Ginzburg was al voor de Tweede Wereldoorlog verbonden aan het wetenschappelijk tijdschrift Uspekhi Fizicheskikh en werd in 1998 tot hoofdredacteur benoemd. Hij was ook hoofd van de Afdeling voor natuurkunde en astrofysische problemen die hij in 1968 had opgericht aan het Instituut voor Natuurkunde en Techniek van Moskou. In 1995 ontving Ginzburg de Gouden Lomonosov-medaille van de Russische Academie van Wetenschappen.

Religie en atheïsme[bewerken | brontekst bewerken]

Ginzburg beschouwde zichzelf als seculiere Jood. Na de val van het communisme in de Sovjet-Unie was hij actief in het Joodse leven, vooral in Rusland waar hij in het bestuur van het Russisch-Joodse Congres zat. Hij stond erom bekend antisemitisme te bestrijden en Israël te steunen. Hij was een uitgesproken atheïst, zowel onder het militant atheïstische Sovjetbewind als in het Rusland na de val van het communisme, toen religie een sterke herleving doormaakte. In de pers verdedigde hij het atheïsme tegen de klerikalen en hij schreef verschillende boeken over de vraagstukken van religie en atheïsme.
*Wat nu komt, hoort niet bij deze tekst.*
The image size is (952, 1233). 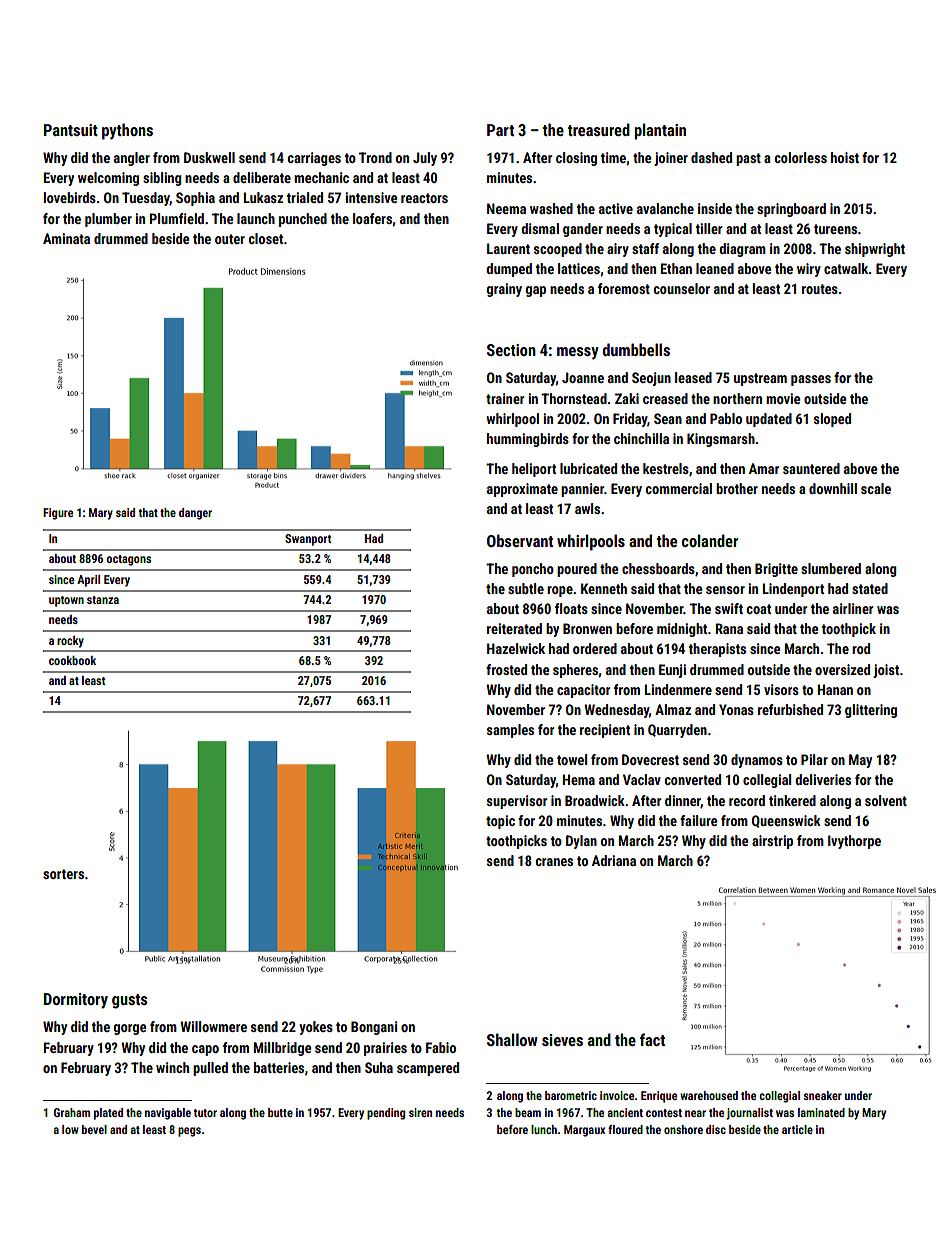 I want to click on topic, so click(x=500, y=822).
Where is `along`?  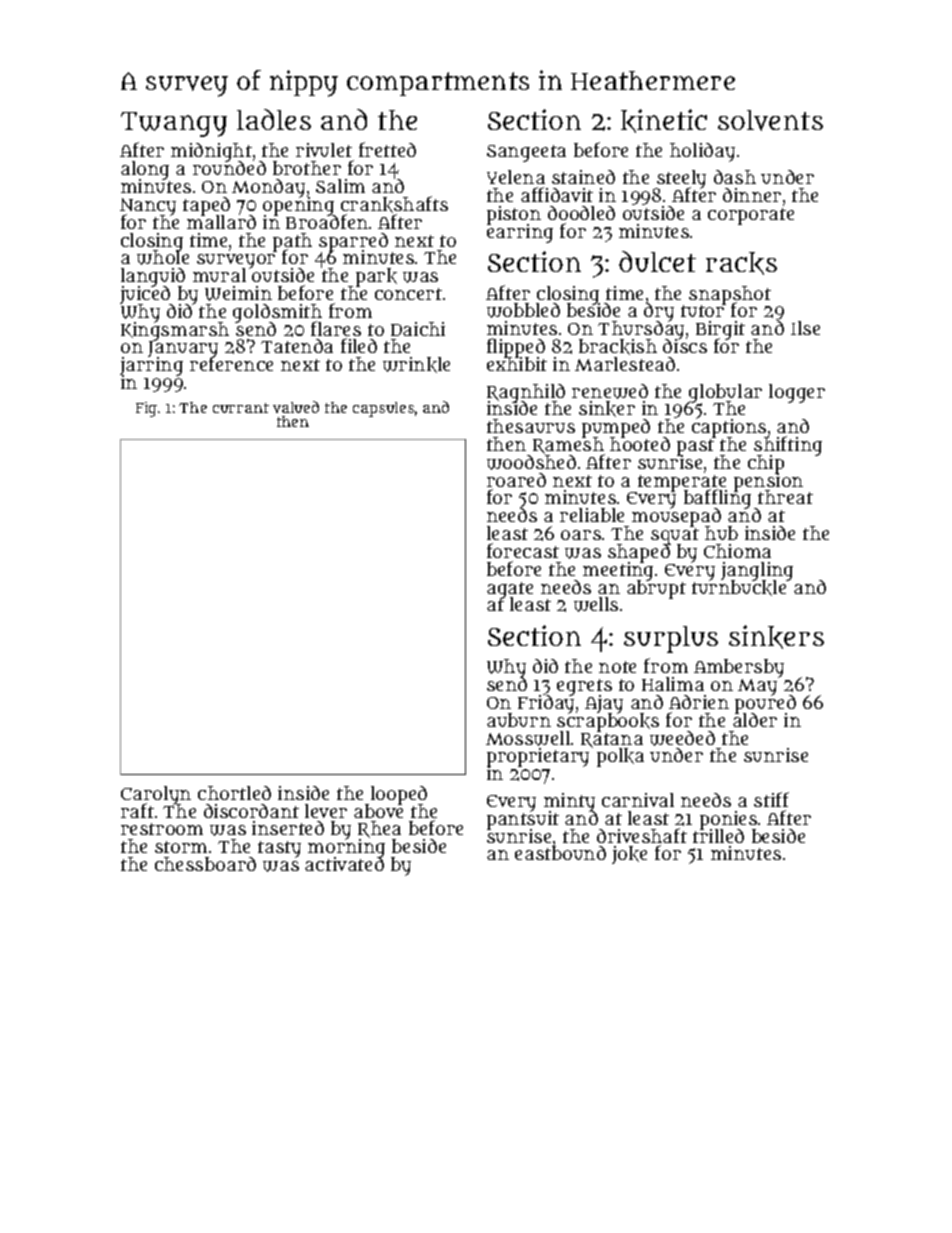
along is located at coordinates (145, 170).
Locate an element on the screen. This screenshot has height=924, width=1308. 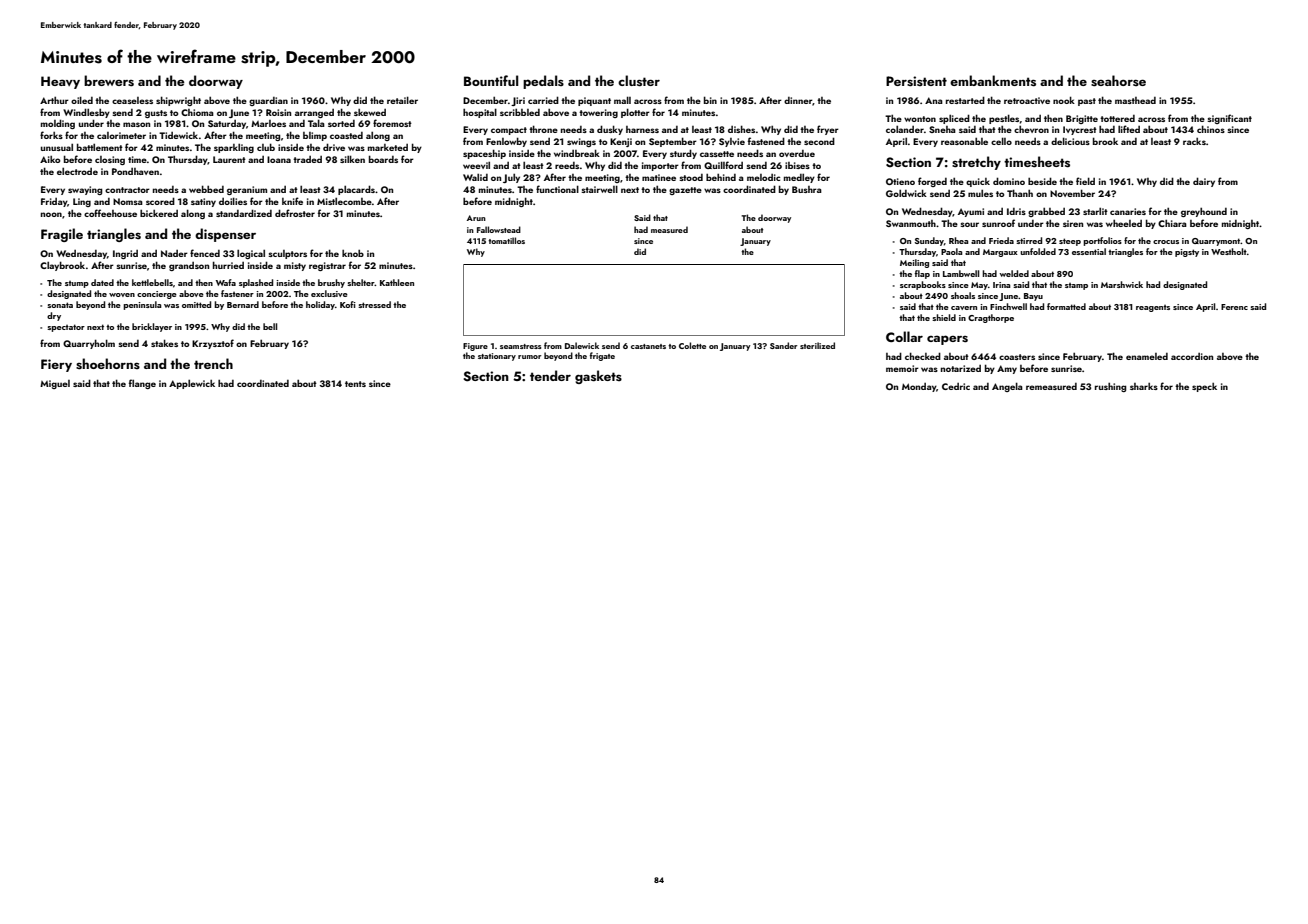
unusual is located at coordinates (57, 147).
Sommige groepen orthodoxe christenen veroordeelden Ginzburg hier om, en meenden dat geen enkele wetenschappelijke prijs een excuus kon vormen voor zijn aanvallen op de Russisch-Orthodoxe kerk.

Ginzburg was een van de ondertekenaars van een open brief van de leden van de Russische Academie van Wetenschappen aan president Poetin tegen de toenemende invloed van de Russische kerk op het openbare leven.

Ginzburg overleed op 8 november 2009 op 93-jarige leeftijd aan een hartstilstand.[1]